Practical Project: Building a Deep Research Clone

This section demonstrates how to combine the AI SDK’s functions to build complex AI systems, specifically a “deep research clone” in Node.js [00:25:24]. Deep research tools generally take a topic, search the web, aggregate resources, and return a comprehensive report [00:26:12].

Workflow Breakdown

The deep research workflow involves several steps [00:26:50]:

  1. Input Query: Start with a general prompt [00:26:53].
  2. Generate Subqueries: Generate multiple specific search queries from the initial prompt [00:26:57].
  3. Search Web: For each subquery, search the web for relevant results [00:27:15].
  4. Analyze Results: Analyze search results for “learnings” (insights) and “follow-up questions” [00:27:19].
  5. Recursive Research: Take follow-up questions and existing research to generate new queries, recursively continuing the process while accumulating information [00:27:26].

This recursive process explores “webs of thought” by adjusting “depth” (levels of inquiry) and “breadth” (number of queries at each step) [00:27:45].

Implementation Details

generateSearchQueries

This function uses generateObject to create an array of search queries based on an initial prompt and a desired number of queries [00:29:41]. It defines a Zod schema for an array of strings to ensure structured output [00:30:38].

searchWeb with Exa

The searchWeb function uses the Exa service to perform web searches and retrieve content [00:32:53]. It fetches a specified number of results and can use liveCrawl to ensure up-to-date information [00:33:59]. Importantly, it maps through the results and only returns relevant information (e.g., URL, title, content) to reduce token count and improve language model effectiveness [00:34:49].

searchAndProcess (Agentic Component)

This is the most complex and agentic part of the workflow [00:36:10]. It employs generateText with two tools:

  • searchWeb: Performs a web search [00:38:57]. Search results are temporarily stored in pendingSearchResults [00:39:21].
  • evaluate: Evaluates the relevance of the latest search result using generateObject in enum mode (relevant or irrelevant) [00:39:41]. If relevant, it moves the result to finalSearchResults; otherwise, it discards it [00:40:41].

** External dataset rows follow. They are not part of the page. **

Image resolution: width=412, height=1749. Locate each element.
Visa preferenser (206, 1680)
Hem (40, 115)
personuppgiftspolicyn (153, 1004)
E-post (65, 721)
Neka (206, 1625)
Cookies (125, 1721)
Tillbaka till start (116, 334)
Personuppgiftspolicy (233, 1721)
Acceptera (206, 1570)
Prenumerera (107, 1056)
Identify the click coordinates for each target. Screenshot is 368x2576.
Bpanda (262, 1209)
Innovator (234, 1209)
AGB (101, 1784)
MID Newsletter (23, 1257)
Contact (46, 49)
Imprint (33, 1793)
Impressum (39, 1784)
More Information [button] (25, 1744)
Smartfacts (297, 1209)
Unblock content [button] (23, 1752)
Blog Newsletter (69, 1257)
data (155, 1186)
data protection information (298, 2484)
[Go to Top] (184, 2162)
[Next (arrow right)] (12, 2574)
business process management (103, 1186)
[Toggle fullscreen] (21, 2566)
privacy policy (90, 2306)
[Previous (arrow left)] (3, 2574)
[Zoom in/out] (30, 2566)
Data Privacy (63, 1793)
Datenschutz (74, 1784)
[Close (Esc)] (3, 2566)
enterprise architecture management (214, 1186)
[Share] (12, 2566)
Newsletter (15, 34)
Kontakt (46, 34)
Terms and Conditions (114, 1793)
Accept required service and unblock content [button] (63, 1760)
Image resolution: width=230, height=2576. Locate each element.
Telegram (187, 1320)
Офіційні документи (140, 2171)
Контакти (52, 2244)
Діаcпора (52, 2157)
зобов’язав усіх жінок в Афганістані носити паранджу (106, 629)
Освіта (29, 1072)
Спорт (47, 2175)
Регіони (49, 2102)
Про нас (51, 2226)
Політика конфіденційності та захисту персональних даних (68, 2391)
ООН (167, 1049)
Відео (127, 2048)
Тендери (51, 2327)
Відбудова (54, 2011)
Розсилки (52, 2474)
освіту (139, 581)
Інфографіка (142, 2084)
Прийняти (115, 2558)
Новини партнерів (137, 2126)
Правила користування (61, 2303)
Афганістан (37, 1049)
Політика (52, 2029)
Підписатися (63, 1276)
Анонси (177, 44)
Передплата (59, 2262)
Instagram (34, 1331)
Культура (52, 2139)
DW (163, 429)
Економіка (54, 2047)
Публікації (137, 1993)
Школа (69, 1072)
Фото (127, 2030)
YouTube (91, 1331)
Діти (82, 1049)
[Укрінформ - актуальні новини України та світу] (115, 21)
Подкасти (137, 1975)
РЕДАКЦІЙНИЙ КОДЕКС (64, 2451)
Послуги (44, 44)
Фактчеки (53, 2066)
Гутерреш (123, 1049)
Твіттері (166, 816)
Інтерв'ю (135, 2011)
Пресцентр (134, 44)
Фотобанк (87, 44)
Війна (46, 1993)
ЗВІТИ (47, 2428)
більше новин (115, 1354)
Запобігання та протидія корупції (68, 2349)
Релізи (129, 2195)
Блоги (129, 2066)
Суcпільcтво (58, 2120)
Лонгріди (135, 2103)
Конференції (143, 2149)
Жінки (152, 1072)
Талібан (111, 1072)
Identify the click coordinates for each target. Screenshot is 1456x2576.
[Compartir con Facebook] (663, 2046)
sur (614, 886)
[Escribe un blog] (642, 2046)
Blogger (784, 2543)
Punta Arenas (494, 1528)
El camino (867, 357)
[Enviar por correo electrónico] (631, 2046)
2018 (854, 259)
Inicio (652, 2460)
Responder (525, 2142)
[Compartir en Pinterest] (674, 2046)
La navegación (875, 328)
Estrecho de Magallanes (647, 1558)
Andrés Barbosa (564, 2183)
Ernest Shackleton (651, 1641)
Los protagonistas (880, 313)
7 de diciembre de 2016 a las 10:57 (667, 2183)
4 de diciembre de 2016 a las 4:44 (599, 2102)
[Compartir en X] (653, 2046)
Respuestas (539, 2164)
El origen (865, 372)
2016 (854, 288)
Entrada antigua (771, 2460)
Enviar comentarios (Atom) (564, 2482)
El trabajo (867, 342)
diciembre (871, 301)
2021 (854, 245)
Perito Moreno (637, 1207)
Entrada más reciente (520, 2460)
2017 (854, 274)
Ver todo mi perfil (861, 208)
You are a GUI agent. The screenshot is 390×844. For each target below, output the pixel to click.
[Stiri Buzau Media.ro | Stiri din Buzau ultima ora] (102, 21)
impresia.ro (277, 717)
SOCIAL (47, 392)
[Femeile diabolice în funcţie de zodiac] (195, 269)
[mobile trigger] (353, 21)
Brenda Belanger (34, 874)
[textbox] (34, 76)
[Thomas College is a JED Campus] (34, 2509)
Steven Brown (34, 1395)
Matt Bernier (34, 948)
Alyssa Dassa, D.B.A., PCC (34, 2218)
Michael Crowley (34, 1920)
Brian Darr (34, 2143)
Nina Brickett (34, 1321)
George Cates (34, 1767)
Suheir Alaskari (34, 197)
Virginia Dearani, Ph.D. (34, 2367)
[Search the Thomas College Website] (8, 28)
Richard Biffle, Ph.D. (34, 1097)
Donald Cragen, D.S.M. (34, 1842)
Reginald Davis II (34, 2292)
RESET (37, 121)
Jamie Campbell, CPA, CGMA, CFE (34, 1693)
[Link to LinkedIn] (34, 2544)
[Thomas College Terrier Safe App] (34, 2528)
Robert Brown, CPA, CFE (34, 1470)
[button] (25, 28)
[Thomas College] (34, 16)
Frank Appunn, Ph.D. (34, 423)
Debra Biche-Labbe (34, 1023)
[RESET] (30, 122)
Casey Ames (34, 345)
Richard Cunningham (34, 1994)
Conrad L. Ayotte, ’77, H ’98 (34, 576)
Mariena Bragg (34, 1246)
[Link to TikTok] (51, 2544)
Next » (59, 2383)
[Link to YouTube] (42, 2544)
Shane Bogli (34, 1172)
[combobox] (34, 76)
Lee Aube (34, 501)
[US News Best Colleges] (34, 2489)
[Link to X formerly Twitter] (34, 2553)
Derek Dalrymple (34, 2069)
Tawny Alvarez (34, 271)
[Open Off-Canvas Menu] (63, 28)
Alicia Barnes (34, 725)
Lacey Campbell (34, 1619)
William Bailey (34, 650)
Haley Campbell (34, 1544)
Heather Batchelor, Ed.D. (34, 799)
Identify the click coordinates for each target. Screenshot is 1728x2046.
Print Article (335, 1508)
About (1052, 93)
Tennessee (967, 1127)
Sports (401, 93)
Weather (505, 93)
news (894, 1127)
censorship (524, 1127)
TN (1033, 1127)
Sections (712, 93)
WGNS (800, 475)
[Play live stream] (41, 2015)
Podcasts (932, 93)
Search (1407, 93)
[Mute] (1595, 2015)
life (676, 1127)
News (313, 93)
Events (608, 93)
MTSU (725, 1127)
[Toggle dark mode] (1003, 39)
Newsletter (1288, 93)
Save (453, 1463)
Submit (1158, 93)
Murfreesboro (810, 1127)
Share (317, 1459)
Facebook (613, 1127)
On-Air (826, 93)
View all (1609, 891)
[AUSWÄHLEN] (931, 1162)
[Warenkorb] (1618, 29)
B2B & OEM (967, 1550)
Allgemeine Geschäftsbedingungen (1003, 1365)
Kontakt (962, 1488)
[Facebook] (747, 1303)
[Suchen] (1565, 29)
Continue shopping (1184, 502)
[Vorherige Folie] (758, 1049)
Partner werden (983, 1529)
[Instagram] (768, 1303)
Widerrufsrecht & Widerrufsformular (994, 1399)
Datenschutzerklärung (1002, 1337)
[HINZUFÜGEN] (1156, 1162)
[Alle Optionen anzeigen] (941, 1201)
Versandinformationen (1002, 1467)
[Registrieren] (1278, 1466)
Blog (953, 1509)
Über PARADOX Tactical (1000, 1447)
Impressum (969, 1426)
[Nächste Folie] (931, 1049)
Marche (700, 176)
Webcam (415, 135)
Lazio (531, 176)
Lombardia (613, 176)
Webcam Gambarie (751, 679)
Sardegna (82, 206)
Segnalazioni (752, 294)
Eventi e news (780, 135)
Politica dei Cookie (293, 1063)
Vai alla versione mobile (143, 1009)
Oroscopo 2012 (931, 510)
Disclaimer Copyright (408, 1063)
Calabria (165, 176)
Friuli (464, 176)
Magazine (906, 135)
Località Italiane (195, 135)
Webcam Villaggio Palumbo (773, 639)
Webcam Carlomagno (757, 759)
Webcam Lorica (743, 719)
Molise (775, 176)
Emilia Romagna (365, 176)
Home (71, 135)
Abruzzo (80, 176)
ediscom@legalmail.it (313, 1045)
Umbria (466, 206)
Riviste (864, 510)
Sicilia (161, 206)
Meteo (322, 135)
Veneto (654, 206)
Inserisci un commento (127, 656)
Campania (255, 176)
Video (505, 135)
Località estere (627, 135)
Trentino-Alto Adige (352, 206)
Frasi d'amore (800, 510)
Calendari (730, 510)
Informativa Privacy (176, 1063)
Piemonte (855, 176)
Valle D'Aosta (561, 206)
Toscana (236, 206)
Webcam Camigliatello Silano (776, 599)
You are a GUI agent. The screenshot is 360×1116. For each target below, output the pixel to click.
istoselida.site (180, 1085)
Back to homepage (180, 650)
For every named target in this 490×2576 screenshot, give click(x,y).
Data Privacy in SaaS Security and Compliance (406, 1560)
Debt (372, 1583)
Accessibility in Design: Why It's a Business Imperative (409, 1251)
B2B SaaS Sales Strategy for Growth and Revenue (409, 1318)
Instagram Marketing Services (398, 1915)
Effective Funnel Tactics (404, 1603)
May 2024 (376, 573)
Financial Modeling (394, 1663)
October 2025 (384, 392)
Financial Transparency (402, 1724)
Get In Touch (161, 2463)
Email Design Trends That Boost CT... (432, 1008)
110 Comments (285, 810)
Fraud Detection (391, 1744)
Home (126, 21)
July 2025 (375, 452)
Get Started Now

The maxSteps parameter ensures this agentic loop continues until a relevant source is found or the step limit is reached [00:38:27]. The model receives feedback (“Search results are irrelevant, please search again with a more specific query”) to guide its next action [00:41:01]. To prevent redundant searches, the evaluate tool also receives a list of accumulatedSources and marks already-used URLs as irrelevant [00:52:50].

generateLearnings

This function uses generateObject to analyze relevant search results and extract key “learnings” (insights) and “follow-up questions” [00:43:39]. It defines a Zod schema for a string learning and an array of string follow-up questions [00:44:15].

Deep Research Recursion

The overall deepResearch function handles the recursion, managing the “accumulated research” state [00:47:10]. This state includes the original query, active queries, search results, learnings, and completed queries [00:48:10]. The function decrements depth and breadth parameters in each recursive call to ensure termination and control the extent of the research [00:50:01].

generateReport

Finally, the generateReport function takes the accumulatedResearch and feeds it into a large language model (e.g., GPT-3.5 mini) to synthesize all the gathered information [00:54:32]. A detailed system prompt can be provided to guide the model on formatting (e.g., Markdown) and tone (e.g., “expert researcher”), ensuring the output meets specific requirements and is more structured [00:57:22]. The final report can then be written to a file system [00:55:49].